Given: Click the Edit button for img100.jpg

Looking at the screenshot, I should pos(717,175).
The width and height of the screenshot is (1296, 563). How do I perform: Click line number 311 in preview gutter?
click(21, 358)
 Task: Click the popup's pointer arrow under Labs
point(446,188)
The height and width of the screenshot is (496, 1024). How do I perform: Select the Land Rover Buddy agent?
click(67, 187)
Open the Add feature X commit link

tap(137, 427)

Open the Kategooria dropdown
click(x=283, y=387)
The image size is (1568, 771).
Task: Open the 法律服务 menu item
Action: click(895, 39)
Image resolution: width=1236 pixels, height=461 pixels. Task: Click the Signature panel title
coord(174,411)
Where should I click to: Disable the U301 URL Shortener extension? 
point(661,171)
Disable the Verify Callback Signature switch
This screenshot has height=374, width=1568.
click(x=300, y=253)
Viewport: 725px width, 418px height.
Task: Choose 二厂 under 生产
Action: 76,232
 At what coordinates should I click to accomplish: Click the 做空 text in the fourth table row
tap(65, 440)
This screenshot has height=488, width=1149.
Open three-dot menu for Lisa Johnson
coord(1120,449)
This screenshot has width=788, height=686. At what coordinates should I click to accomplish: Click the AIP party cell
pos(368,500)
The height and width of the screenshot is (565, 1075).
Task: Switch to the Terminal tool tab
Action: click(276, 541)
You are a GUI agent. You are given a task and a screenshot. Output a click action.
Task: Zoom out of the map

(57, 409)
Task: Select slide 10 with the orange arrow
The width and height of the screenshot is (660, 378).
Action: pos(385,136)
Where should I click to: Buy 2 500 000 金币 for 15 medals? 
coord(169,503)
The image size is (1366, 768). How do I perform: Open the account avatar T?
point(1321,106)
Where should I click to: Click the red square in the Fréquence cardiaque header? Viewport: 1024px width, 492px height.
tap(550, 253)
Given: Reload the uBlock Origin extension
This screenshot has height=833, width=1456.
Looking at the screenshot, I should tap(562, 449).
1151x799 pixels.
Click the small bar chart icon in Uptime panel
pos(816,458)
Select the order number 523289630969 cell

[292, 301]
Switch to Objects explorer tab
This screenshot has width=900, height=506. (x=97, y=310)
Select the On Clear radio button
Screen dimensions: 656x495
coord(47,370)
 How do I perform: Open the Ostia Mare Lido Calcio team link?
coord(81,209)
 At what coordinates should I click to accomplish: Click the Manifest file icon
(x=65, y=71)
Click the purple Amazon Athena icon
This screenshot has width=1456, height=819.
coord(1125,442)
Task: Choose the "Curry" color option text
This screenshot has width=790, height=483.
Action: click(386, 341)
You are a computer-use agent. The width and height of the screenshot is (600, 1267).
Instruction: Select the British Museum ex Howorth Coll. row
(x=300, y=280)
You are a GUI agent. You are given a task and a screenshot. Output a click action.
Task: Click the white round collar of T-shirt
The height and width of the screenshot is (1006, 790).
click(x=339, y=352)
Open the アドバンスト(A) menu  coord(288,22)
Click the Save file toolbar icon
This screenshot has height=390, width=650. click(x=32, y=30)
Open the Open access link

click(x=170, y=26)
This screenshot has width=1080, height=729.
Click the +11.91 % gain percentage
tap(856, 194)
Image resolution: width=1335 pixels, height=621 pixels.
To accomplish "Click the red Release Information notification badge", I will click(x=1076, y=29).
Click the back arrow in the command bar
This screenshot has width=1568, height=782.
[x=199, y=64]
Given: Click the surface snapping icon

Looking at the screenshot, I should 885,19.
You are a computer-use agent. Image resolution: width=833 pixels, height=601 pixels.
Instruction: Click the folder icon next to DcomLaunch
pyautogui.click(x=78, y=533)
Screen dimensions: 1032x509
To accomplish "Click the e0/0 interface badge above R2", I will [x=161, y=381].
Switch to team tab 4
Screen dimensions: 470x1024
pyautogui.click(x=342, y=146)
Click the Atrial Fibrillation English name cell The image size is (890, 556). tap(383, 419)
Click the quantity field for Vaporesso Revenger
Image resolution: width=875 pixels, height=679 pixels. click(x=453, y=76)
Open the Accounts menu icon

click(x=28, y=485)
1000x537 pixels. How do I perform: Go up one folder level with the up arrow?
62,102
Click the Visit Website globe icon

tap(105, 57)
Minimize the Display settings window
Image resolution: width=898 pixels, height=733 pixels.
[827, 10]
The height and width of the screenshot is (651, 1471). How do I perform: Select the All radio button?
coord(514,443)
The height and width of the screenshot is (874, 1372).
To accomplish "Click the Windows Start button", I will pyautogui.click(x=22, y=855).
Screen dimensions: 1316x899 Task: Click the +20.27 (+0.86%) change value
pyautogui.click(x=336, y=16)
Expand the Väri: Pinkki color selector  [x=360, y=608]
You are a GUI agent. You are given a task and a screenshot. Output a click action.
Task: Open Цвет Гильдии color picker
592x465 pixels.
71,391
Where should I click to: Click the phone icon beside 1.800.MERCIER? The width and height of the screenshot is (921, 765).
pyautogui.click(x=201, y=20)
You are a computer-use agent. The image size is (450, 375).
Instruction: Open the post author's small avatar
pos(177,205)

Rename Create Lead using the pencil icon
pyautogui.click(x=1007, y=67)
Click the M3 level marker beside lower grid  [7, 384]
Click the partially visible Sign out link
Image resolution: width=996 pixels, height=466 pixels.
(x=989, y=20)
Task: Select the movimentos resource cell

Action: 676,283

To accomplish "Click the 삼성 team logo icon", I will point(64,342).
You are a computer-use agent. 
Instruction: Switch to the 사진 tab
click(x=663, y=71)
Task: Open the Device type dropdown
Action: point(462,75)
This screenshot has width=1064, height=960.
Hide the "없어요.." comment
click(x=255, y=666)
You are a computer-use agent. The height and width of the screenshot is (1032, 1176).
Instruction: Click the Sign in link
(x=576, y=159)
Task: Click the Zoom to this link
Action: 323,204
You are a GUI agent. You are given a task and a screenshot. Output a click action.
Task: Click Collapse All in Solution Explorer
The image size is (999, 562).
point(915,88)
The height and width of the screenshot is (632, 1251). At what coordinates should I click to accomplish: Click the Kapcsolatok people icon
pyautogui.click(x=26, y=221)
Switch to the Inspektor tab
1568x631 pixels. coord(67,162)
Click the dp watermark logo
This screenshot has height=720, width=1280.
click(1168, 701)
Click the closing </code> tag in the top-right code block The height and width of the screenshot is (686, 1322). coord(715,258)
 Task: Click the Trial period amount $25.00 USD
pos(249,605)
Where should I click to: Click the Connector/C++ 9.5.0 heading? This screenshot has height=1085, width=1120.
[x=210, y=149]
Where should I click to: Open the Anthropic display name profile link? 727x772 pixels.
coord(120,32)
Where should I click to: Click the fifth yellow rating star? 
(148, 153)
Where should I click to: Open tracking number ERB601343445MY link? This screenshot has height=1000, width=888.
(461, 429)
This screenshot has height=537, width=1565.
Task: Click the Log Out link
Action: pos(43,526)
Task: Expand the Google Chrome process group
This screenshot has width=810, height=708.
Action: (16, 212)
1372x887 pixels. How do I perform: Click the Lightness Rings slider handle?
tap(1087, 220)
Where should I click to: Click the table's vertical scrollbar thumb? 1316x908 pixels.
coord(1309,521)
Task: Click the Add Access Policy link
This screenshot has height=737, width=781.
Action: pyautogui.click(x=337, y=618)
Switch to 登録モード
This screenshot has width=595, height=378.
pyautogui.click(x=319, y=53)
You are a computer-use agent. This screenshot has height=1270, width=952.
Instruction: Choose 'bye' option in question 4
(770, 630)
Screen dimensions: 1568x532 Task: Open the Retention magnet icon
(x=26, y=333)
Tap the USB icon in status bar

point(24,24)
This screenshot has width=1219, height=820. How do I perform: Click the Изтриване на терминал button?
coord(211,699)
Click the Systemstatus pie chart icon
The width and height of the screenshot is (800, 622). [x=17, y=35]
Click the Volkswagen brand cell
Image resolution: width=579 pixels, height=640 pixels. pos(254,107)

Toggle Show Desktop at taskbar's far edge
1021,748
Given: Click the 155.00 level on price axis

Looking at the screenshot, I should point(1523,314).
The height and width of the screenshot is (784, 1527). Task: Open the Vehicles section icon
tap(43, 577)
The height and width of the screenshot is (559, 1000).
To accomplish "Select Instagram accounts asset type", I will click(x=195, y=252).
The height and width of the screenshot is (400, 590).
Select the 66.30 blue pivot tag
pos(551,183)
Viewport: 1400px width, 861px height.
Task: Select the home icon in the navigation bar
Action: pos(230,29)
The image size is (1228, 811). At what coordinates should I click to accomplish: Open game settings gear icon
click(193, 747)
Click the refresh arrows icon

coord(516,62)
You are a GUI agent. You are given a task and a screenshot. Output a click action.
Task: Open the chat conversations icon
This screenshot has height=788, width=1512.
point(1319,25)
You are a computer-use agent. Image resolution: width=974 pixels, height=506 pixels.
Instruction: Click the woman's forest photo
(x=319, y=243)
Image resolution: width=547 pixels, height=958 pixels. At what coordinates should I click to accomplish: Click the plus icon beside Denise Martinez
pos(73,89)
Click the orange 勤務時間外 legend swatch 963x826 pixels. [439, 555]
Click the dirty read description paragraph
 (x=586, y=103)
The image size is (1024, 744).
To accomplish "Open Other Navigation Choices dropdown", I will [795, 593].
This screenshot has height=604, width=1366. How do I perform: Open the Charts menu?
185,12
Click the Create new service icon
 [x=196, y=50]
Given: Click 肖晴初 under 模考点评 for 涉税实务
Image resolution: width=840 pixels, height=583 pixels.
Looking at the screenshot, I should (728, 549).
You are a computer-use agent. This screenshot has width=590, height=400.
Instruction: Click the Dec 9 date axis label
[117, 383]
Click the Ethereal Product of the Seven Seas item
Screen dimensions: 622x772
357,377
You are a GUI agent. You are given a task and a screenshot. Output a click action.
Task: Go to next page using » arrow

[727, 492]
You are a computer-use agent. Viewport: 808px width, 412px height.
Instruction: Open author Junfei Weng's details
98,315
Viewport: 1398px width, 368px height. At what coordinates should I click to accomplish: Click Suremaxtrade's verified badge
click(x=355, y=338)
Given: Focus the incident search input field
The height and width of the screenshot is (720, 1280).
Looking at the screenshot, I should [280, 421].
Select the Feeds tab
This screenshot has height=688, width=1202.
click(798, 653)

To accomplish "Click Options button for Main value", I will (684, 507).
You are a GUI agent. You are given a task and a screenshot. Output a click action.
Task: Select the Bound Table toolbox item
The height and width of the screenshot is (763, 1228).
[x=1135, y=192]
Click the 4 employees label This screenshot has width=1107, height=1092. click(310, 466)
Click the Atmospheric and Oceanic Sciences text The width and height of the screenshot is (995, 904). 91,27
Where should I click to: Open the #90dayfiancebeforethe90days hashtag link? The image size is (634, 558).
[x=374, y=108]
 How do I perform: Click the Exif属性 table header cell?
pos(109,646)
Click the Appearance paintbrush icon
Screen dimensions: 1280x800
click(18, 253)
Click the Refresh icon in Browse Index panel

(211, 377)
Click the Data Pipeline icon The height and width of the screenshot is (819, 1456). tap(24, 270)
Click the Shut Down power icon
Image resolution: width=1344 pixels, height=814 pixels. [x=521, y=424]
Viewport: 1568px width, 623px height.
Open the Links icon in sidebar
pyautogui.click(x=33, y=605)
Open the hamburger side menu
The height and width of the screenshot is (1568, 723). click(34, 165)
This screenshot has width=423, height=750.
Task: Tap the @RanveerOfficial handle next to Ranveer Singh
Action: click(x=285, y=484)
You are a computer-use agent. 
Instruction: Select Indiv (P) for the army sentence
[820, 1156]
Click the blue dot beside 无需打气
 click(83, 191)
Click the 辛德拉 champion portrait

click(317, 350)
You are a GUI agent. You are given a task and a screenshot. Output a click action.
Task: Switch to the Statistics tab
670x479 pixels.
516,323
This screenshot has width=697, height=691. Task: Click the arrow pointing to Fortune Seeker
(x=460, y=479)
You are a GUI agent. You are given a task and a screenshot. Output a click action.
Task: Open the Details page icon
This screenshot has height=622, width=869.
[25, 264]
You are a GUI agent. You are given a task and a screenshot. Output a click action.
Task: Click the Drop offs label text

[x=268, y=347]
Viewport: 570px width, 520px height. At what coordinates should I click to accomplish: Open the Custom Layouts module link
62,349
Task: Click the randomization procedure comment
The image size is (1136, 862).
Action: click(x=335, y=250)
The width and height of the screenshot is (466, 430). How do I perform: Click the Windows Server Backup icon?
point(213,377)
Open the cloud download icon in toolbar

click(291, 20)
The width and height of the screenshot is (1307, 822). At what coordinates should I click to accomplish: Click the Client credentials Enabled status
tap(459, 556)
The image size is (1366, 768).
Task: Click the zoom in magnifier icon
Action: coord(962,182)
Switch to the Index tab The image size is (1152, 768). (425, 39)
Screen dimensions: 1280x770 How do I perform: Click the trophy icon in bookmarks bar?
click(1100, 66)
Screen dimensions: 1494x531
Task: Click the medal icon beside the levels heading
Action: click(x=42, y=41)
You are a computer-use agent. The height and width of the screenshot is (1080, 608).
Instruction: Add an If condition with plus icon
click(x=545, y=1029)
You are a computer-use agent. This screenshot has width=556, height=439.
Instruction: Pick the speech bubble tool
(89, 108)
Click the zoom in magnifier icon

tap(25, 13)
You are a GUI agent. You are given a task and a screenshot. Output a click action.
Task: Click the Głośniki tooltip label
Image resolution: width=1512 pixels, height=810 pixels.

* **Task to carry out**:
Which lines above contain the word "orange"? Copy all of them.

* **Worked solution**:
Task: Select slide 10 with the orange arrow
Click the orange 勤務時間外 legend swatch 963x826 pixels. [439, 555]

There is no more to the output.